Limitations and Future Directions

• Computational Cost: MSA is computationally intensive, especially for large models. The Mixtral 8x7B analysis required nine days on a single A100 GPU. Incorporating advanced permutation sampling strategies could mitigate this bottleneck.
• Mechanistic Insight: While MSA quantifies "what" each unit does, it does not explain "how" the contribution arises from underlying parameters or architectural motifs. Integrating MSA with mechanistic interpretability methods could yield deeper insights.
• Interaction Analysis: The current work focuses on individual unit contributions; extending MSA to systematically analyze higher-order interactions remains an open avenue.

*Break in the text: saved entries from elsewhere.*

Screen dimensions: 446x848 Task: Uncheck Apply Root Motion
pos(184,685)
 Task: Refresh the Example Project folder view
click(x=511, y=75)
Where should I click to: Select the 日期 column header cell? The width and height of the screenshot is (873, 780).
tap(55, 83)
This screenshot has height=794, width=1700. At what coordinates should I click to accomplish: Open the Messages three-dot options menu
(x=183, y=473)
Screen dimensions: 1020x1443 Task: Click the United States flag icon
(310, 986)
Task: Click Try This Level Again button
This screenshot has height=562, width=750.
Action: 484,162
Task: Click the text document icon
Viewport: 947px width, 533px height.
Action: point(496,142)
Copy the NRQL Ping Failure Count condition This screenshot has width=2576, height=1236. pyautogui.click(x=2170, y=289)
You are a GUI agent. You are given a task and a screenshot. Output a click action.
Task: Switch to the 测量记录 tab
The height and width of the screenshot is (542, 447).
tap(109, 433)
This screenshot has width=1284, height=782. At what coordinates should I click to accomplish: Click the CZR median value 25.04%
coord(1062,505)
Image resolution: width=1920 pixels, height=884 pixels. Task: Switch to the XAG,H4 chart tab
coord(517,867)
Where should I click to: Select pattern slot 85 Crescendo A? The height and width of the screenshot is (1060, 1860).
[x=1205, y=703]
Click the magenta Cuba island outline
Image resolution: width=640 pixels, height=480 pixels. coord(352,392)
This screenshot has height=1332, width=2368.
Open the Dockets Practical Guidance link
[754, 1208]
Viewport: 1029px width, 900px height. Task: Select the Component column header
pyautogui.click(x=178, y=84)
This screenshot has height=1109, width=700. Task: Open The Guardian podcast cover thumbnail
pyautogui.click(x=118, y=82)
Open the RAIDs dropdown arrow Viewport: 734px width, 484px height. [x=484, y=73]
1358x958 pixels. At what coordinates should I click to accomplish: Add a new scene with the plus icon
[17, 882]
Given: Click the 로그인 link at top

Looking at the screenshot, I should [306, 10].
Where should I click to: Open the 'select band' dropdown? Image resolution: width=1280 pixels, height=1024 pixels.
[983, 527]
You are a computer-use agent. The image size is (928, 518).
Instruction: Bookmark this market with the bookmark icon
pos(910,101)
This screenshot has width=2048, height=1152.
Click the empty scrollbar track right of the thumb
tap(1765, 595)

Speculation on Future Developments

The MSA framework is poised to become a foundational tool for XAI, particularly as models grow in scale and complexity. Its ability to provide multidimensional, unit-level attributions will be valuable for model auditing, regulatory compliance, and scientific discovery. Future research may focus on scaling MSA to trillion-parameter models, integrating it with training pipelines for dynamic model optimization, and combining it with mechanistic analysis to bridge the gap between functional and structural interpretability.

Conclusion

This work establishes a rigorous, generalizable approach for attributing function within deep neural networks, moving the field of XAI beyond input attribution to a comprehensive understanding of internal computation. The empirical results across diverse architectures underscore the utility of MSA for both practical model management and theoretical analysis of neural computation. The open-source release of the msapy package further facilitates adoption and reproducibility within the research community.